Après Stig Dagerman, Souad Labizze et Kae Tempest, nous poursuivons nos propositions de lecture format court en compagnie cette fois-ci d’un texte haletant, Les chevals morts d’Antoine Mouton. C’est un truc très beau qui contient tout*.
« je ne voudrais pas, nous, qu’on se perde et qu’on se morcelle
il suffit de bien regarder où nous mènent les chemins qu’on prend il suffit de rester clairvoyants
mais il y a tellement de tristesse à nos trousses tellement de gens qui se séparent tellement de gens dont les chemins s’écartent comme les jambes d’un cheval mort
il y a tellement de chevals morts entre les gens et entre les chemins qu’ils prennent »
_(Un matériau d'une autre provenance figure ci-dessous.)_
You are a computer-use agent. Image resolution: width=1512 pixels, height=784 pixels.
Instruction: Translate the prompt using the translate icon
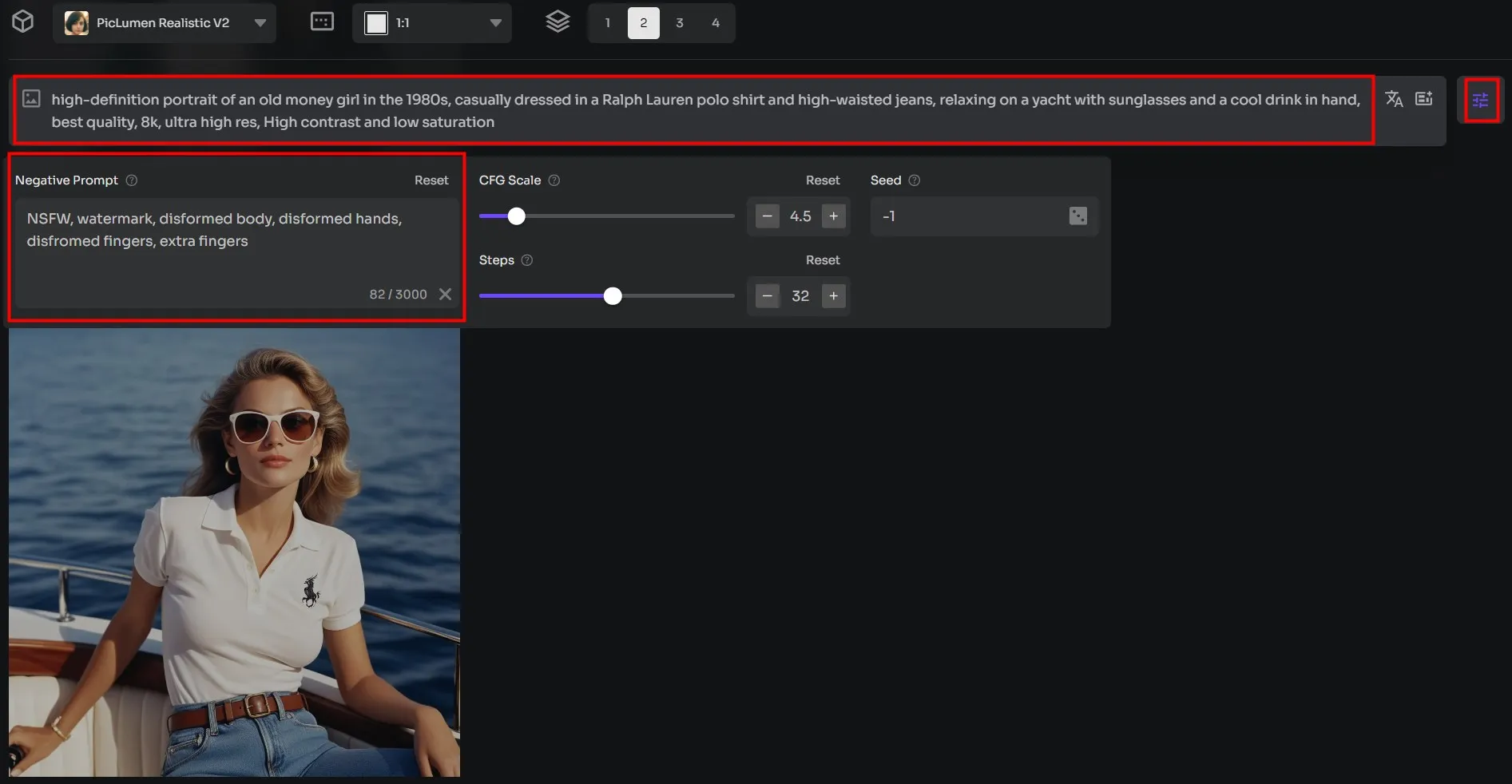tap(1394, 99)
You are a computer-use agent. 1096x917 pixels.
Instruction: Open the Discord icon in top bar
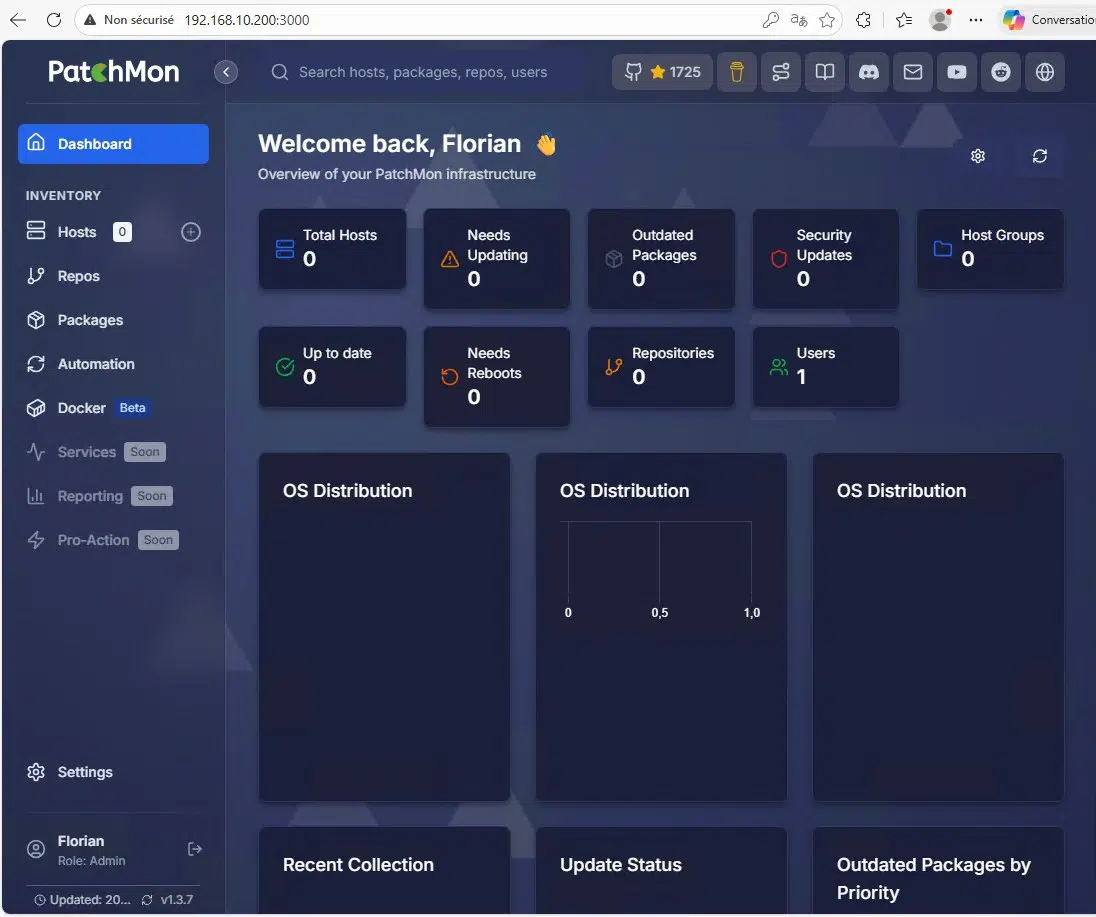tap(869, 72)
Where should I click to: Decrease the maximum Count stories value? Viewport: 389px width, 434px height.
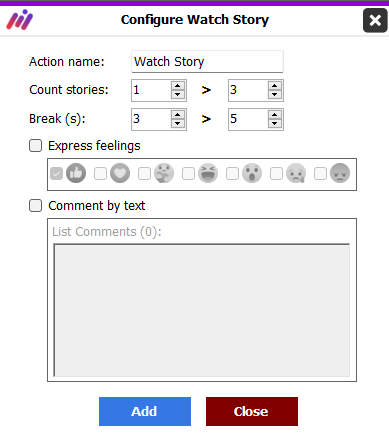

C’est un texte qui ne s’arrête pas, une cavalcade en cataclop sans point, retour à la ligne
ça ne s’arrête pas dans l’écriture fulgurante d’Antoine Mouton, ça ne s’arrête pas pour ne surtout pas se retourner sur Les Chevals morts, ceux qui se nourrissent de la tristesse, des lambeaux d’histoire et de la mort, ça va vite et c’est sublime dans la vitesse et la détermination de ne pas se laisser rattraper
il y a l’amour, il y a le sexe dans des landes de plaisir, alors ça fonce entre les lignes d’une poésie sans majuscules mais qui dit pourtant tout haut des choses très belles, des choses très fortes, des qui bouleversent, des qui renversent, attention à la tristesse, ne te retourne pas, avance à la phrase suivante, pour ne pas séparer les chemins
« il n’y pas de faute il n’y a que des erreurs et nous ne mourirons pas car nous sommes attentifs les chevals morts ne nous rapatatraperont pas »
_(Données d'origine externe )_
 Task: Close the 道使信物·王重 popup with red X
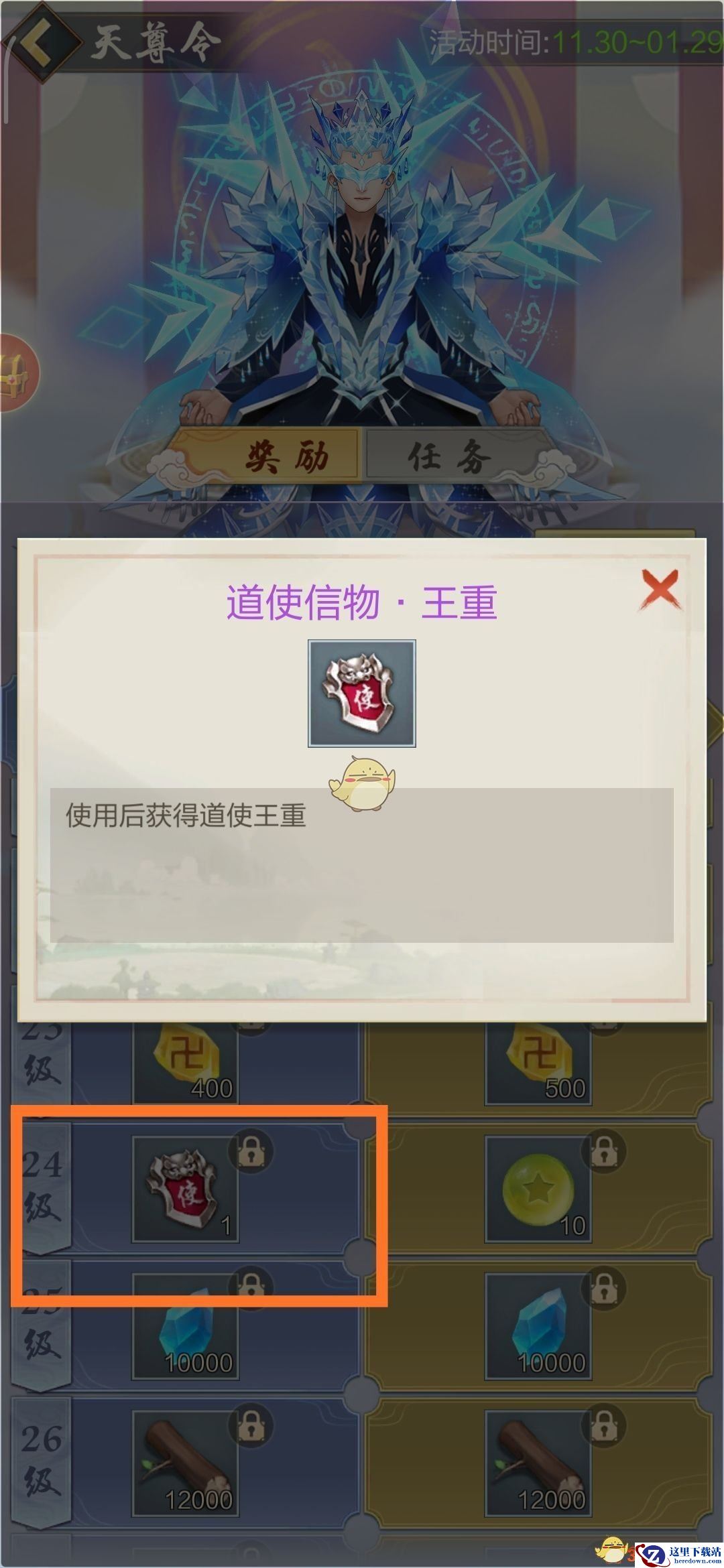point(660,590)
c’est une course entre les mots et les images, pour éviter ces chevals morts, une course qui semble sans respiration alors que l’écriture d’Antoine Mouton en donne beaucoup, de l’air, du vent, et des étreintes, avec quelques embûches syntaxiques, comme pour tomber et mieux se relever, encore, encore, loin des chevals morts
bien loin des chevals morts.
* Pour reprendre le titre d’un recueil de lettres de Neal Cassady paru aux Éditions Finitude.